236I accept this aspect of Mr Magee's evidence. Indeed, I accept Mr Magee as a witness who, in general, sought to give truthful and accurate evidence. I do so notwithstanding that, as Mr Gleeson pointed out in submissions, that there were aspects of his evidence where he overstated matters and then had to resile to a certain extent. I do not regard those matters as impairing Mr Magee's credibility. On the contrary, I regard his willingness to make concessions, when confronted with a good reason to do so, as supporting my conclusion that he sought to give truthful and actual evidence.
237Further, Mr Magee presented as a careful, competent and experienced senior credit underwriter. I have no doubt that he was thoroughly conversant with the relevant material. I have no doubt that he was aware of the significance of payment plans. I have no doubt, had a correct answer been given in relation to payment plans and had that been conveyed to him (as it should have been), he would have acted as he said, in para 46 of his statement dated 2 November 2010, he would do.
238In this context, I do not accept that Mr Magee's position or function was of some secondary or minor kind. On the contrary, he was the senior person in the credit approval stream of the special products division, just as Ms Johnson was the senior person in the policy underwriting stream. (In each case, of course, there were limits of authority, and higher authorities residing elsewhere; but the particular proposal did not invoke the need to go beyond Mr Magee and Ms Johnson.) In the ordinary way, material relevant to credit underwriting approval should have gone to Mr Magee. Had it done so (and I am satisfied that a correct answer, disclosing the existence of the payment plans, would have done so), then his central significance becomes clear.
Conclusion
239I accept that Atradius was keen to gain the business of Optus, or at the very least to improve its business relationship with Optus. I accept that relevant officers within Atradius saw the subject policy as a means to gaining more business, and improving the relationship. But I do not accept that Atradius would have entered into a policy, with a substantial (if not very high) risk of a loss up to $30 million, simply to gain more business in the future. As Mr Newlinds pointed out in submissions, it would take many years of claim-free trading to make good a loss of that magnitude.

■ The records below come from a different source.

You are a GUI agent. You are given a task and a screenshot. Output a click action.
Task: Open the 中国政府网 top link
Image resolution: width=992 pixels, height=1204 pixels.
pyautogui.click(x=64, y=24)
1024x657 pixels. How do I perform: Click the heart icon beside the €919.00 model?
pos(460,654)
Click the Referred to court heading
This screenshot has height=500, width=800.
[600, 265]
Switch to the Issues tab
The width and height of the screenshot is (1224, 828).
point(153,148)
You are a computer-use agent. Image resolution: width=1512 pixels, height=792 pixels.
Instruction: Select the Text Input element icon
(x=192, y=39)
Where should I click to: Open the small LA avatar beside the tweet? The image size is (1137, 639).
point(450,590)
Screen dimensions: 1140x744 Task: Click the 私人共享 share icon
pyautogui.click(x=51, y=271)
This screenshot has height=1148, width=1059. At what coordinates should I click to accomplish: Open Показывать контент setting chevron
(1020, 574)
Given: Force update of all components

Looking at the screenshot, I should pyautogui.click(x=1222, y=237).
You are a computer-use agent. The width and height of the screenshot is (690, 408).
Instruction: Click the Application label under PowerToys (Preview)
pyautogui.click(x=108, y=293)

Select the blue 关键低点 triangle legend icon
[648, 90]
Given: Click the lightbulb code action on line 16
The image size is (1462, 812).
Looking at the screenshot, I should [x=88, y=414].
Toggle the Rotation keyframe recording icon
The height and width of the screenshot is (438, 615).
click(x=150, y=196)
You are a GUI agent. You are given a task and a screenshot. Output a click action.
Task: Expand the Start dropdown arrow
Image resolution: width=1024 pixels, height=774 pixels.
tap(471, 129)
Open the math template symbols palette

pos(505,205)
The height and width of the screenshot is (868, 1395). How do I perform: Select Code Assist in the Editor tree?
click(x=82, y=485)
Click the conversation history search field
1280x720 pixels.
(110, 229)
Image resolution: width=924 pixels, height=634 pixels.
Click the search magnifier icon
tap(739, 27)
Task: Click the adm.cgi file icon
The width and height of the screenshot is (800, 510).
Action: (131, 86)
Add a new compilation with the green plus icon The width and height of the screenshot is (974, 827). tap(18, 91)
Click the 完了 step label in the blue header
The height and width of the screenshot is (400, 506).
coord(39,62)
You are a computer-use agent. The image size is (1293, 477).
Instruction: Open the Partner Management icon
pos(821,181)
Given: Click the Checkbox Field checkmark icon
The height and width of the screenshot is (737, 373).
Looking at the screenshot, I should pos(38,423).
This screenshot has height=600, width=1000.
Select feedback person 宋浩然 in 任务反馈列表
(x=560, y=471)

240In all the circumstances, I am satisfied, and conclude, that if correct answers had been given in relation to the question asking for details of payment plans, Atradius would not have issued the policy when it did. I conclude further that in this respect Atradius did rely on the answers that were in fact given, in deciding to issue the policy.
241Issue 7 should be answered accordingly.
242What might have happened, if the correct answers had been given, is a matter of speculation. I incline to the view that, as Mr Magee said, a policy might have been issued (on unspecified terms and at an unspecified premium rate) had there been given an explanation, satisfactory to Mr Magee, of the payment plan issue. But since the evidence and submissions did not cover that point, it is unnecessary to go further.